Que la pluie et les chutes de neige changeront également, et si les changements aggraveraient ou atténueraient les effets de la perte de glace, ne sont pas encore clairs. Les précipitations varient déjà considérablement d'une chaîne à l'autre dans cette région, en fonction de la mousson et du débit des tempêtes hivernales dans la région. Par exemple, les précipitations augmentent actuellement dans la chaîne du Karakoram, où les glaciers sont soit stables, soit en progression, mais dans toutes les autres plages de cette région, presque tous les glaciers reculent. Si cette anomalie va continuer, devenir plus fort, ou inverser alors que le climat continue de changer n'est pas encore clair. "La dynamique climatique mondiale dictera où les tempêtes se termineront et comment elles intercepteront les montagnes, " Arendt a déclaré. " Même de petits changements dans le suivi des tempêtes peuvent créer une variabilité significative. "

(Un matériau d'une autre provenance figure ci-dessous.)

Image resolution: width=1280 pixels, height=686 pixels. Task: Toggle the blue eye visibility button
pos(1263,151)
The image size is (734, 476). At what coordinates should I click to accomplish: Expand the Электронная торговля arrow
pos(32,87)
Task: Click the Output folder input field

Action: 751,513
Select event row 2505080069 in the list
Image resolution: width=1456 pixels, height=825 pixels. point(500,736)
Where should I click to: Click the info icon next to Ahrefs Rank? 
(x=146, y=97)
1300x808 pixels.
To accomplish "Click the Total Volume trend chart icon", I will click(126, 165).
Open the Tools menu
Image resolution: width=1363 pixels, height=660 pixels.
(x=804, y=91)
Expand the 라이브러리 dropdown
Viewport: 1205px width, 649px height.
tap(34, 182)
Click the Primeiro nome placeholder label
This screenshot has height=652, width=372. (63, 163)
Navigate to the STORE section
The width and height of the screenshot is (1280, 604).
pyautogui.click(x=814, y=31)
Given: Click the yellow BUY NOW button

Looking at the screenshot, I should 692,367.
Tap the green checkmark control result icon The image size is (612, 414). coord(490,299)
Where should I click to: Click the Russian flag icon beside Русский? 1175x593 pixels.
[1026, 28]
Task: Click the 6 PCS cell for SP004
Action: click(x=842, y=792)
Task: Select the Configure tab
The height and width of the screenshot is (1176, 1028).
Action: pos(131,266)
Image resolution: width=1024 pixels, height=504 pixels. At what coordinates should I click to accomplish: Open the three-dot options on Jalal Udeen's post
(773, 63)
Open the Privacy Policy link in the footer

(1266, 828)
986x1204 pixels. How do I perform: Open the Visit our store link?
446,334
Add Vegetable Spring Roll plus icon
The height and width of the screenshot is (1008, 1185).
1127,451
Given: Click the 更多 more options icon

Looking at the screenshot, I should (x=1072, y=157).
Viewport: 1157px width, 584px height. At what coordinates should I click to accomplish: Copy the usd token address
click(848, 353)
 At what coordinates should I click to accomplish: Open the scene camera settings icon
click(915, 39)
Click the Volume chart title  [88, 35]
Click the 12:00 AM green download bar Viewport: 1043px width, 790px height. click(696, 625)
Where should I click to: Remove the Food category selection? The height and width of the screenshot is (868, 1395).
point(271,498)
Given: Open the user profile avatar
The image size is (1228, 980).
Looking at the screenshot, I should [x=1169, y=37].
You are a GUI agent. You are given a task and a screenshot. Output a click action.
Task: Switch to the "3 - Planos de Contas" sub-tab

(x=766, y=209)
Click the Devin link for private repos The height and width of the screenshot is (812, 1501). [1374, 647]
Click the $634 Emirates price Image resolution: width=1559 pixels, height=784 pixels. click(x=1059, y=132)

De tels constats sont la raison pour laquelle les équipes HiMAT sont impatientes de compléter leur boîte à outils GMELT, Arendt a noté. Les nouveaux produits offriront aux décideurs la meilleure compilation de connaissances actuellement disponibles sur l'évolution de l'Asie de haute montagne au cours des dernières décennies, ainsi qu'un nouvel ensemble de ressources pour les aider à planifier la meilleure façon de préparer l'avenir de cette région difficile à prévoir.